Vaya por delante que a la gente, en general, le parece bien y hasta muy bien a algunos, que se conciencie al personal de los peligros para la salud que conlleva el fumar y el sobrepeso, y que se tomen serias medidas al respecto. Siempre que no se exagere, claro, que es lo que parece que está ocurriendo casi en todas partes con el tabaco, donde ya no se trata de recomendaciones sino de prohibiciones estrictas cuya infracción significa sanciones severas e incluso muy severas. A este paso ni siquiera en la calle se podrá fumar y los fumadores sólo podrán hacerlo en su casa… si les dejan.
Ahora, la cosa va dirigida contra la obesidad y ciertamente es fácil observar cómo aumenta más y más el número de personas gordas. A veces, parece que estemos en Estados Unidos. Se come mucho y se hace poco ejercicio. Y eso que si antaño casi todas las enfermedades se curaban a base de reposo y mucha alimentación en la actualidad es todo lo contrario: movimiento y dieta. Lo que decían los antiguos, eso de que para llegar a viejo poco plato y mucho zapato. Pero lo preocupante es que este problema de salud que supone o puede llegar a suponer la obesidad afecta también a los niños. Uno de cada cinco menores tiene problemas de sobrepeso, según los datos de Sanidad.
Y es ahí cuando el Gobierno y los gobiernillos regionales han decidido intervenir. Con buen criterio. No se trata de prohibiciones con duras sanciones como en el caso de los fumadores, sino de una rigurosa campaña nutricional con límites, normas y disposiciones que tanto la industria alimentaria como los sectores implicados tendrán que atender. Se pone coto al exceso de azúcar, sal y grasa tanto en la llamada bollería industrial como en las bebidas refrescantes que tendrán unos límites precisos en la composición del producto. No será un adiós a golosinas, chuches, bollos y demás pero sí un cambio cualitativo. Eso es lo que pretende esta nueva cruzada.
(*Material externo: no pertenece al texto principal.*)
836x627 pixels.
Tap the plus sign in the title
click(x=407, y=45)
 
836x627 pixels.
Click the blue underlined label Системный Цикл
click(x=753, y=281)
Como ocurriera con el tema del tabaco las protestas no se han hecho esperar y la industria ya ha denunciado la criminalización de sus elaborados, con el riesgo consiguiente por un posible descenso de ventas lo que a su vez implicaría la pérdida de puestos de trabajo. Lo de siempre, vamos. Pero no parece tan difícil poner menos azúcares y menos sal y menos y mejores grasas en bollería y refrescos. O cambiar por fruta pelada y envasada, por frutos secos o por zumos verdaderamente naturales. Educación nutricional, eso es lo que los expertos creen que se necesita y no sólo en los niños.